At the same time, it has no wish to be seen as homophobic, and has also issued guidance to say that the Church welcomes gay and lesbian clergy and laity and considers homophobia unacceptable.
But can it hold those two positions at the same time for much longer, especially as social mores around the Church continue to change rapidly, with younger generations in the UK far more likely than their elders to accept same-sex marriage as a given?
The Church may well see its position in this case as clear: that those who serve as clergy must live up to all the teachings of the Church, whether they agree with them or not.
However, campaigners for change in its current position on same-sex marriage will argue with equal vigour that the Church’s doctrine has adapted in the past to accommodate changing social mores, and – if it wanted to – the Church of England could do so again.
Other media reports so far:
Nottingham Post Tribunal hears first day of gay clergyman discrimination case
…Today, Thomas Linden, representing the respondent, cross-examined Pemberton on a several issues including his claim for harassment, the background prior to the wedding as well as the ‘media storm’ that followed his marriage.
At one point Pemberton broke down in tears in front of the tribunal as he recounted how he felt after his PTO was revoked.
He said: “PTOs are (only) really revoked if someone has done something serious, they’re criminally involved, is involved in an affair or has lost their capacity.”
Mr Linden, representing the church claimed that following the revocation, Pemberton could have continued to perform for the choir and carry on in parish life.
Pemberton replied: “Not as a priest.”
Pemberton also defended claims he was ‘surprised’ by the publicity he received on his wedding day and in the weeks that followed.
A spokesman for the C of E said: “The Church of England supports gay men and women who serve as clergy in its parishes, dioceses and institutions.

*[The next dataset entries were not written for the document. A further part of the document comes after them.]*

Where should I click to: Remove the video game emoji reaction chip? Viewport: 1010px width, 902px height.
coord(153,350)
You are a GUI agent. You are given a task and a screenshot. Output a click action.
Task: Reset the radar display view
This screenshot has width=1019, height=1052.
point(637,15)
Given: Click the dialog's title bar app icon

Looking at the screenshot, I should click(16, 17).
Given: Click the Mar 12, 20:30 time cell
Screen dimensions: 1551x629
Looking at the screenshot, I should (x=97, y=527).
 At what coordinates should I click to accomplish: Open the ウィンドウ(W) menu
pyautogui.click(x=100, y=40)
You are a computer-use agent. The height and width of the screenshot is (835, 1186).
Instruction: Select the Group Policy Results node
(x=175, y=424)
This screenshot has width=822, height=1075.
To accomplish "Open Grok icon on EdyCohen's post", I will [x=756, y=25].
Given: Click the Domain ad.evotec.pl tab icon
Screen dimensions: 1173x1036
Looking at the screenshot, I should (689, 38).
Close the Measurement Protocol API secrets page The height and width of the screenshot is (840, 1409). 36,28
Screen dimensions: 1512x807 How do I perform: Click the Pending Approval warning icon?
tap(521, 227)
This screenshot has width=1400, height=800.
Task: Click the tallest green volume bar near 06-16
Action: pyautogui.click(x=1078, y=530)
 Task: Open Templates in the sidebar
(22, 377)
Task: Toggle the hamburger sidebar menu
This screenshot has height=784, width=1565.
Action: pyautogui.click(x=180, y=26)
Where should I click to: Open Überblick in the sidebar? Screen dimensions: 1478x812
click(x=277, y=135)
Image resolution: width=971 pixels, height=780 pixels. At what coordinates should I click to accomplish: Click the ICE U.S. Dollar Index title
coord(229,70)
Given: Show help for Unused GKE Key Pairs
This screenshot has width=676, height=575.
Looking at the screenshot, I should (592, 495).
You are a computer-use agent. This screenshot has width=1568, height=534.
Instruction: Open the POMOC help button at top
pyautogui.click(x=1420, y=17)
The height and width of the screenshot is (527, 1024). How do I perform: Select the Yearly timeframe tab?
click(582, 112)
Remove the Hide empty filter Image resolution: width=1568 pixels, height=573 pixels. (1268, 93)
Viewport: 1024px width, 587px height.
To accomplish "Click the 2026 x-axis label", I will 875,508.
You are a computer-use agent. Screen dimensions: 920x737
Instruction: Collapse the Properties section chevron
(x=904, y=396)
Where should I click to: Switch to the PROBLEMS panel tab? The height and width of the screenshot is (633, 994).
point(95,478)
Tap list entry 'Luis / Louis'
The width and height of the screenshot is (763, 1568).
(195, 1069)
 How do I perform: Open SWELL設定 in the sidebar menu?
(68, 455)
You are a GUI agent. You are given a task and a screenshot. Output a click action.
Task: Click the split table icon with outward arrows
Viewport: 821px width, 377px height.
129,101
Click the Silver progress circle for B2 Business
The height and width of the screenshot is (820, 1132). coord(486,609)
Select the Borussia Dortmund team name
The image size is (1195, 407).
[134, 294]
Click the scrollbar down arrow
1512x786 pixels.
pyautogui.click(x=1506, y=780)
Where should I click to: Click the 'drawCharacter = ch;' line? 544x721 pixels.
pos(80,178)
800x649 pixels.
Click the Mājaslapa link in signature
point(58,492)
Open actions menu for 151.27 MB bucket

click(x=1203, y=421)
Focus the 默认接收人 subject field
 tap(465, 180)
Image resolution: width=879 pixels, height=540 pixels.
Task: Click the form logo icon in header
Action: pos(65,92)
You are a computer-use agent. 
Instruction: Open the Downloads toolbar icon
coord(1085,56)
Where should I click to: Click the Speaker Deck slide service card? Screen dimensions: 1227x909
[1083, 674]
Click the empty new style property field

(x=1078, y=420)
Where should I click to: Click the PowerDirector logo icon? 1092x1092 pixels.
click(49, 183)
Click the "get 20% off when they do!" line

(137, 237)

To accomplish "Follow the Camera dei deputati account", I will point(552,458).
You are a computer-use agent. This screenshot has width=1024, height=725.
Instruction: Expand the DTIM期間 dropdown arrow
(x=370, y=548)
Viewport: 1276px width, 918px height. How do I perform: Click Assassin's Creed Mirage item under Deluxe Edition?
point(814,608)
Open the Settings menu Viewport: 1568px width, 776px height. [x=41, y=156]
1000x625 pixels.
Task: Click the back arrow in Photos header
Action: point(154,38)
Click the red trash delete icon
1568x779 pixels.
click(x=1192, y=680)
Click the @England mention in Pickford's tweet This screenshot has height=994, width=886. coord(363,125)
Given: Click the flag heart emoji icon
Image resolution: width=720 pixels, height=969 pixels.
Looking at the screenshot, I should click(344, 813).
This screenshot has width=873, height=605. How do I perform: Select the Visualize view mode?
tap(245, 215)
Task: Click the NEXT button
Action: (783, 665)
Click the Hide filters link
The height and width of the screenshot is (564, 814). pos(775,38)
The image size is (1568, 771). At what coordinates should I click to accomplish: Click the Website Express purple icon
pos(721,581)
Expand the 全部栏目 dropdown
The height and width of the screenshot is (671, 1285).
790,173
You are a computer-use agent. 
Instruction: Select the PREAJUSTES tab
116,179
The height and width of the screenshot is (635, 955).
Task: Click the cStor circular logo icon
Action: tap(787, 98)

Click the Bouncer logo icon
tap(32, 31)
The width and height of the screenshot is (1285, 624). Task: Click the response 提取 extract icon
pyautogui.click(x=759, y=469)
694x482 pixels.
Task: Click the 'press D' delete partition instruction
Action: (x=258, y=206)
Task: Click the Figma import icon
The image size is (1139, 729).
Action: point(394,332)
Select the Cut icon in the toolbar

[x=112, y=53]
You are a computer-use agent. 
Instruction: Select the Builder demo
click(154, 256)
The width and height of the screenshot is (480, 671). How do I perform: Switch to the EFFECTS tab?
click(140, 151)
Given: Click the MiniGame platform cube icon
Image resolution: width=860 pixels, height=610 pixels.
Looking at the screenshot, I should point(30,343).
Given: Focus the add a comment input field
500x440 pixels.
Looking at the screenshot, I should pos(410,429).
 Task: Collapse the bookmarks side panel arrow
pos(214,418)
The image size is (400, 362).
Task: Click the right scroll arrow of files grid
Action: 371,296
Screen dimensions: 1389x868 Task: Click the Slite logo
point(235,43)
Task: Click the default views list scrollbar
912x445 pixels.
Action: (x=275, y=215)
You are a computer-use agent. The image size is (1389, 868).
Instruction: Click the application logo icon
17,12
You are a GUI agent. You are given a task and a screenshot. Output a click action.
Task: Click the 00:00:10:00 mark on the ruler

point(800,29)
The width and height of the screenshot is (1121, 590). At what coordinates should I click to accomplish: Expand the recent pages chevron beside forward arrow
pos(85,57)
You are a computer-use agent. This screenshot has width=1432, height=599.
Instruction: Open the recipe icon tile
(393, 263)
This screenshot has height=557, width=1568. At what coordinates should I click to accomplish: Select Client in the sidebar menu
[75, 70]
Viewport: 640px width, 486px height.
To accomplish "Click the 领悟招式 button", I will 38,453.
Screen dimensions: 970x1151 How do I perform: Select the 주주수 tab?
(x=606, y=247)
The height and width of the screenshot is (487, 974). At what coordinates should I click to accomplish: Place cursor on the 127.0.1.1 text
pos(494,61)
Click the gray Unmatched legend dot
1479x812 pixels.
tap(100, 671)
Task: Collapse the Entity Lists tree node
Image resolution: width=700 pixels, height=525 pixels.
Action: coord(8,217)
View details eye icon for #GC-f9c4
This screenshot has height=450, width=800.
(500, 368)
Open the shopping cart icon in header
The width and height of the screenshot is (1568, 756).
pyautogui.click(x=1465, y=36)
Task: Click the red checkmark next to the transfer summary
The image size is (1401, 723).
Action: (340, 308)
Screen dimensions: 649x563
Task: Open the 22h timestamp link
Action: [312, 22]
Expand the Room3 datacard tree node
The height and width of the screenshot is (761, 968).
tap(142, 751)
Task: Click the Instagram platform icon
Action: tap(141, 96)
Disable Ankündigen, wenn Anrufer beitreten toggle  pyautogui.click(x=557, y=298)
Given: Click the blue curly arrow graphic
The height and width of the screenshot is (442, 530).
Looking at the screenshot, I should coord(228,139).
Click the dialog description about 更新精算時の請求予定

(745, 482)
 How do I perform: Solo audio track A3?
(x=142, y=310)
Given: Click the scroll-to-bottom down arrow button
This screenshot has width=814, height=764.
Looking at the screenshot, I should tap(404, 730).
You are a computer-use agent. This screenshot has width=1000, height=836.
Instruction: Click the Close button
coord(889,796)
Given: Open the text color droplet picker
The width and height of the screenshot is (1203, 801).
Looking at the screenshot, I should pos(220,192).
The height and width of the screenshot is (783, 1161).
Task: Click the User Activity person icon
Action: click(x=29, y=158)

Jeremy Pemberton is one of many who currently serve and received that support.
“The Church of England has no truck with homophobia and supports clergy who are in civil partnerships.
“The Church of England’s doctrine on marriage is clear. The Church quite reasonably expects its clergy to honour their commitment to model and live up to the teachings of the Church. Clergy not have the option of treating the teachings of the Church as an a la carte menu and only modelling those with which they personally agree.
“The Church is currently involved in a process of shared conversation about a range of issues on sexuality in regions across the country. It is regrettable that this case risks undermining that process by invoking legislation which does not even apply to this situation.”
Both the Telegraph and the Guardian have reports on Tuesday morning:
And here are two reports of what happened on the second day of the hearing:
Update Wednesday afternoon
The following has now appeared on the Church of England website: Statement on Nottingham Employment Tribunal. This appears to be the same statement quoted in several media reports yesterday, and not related directly to the developments in the case at today’s hearing.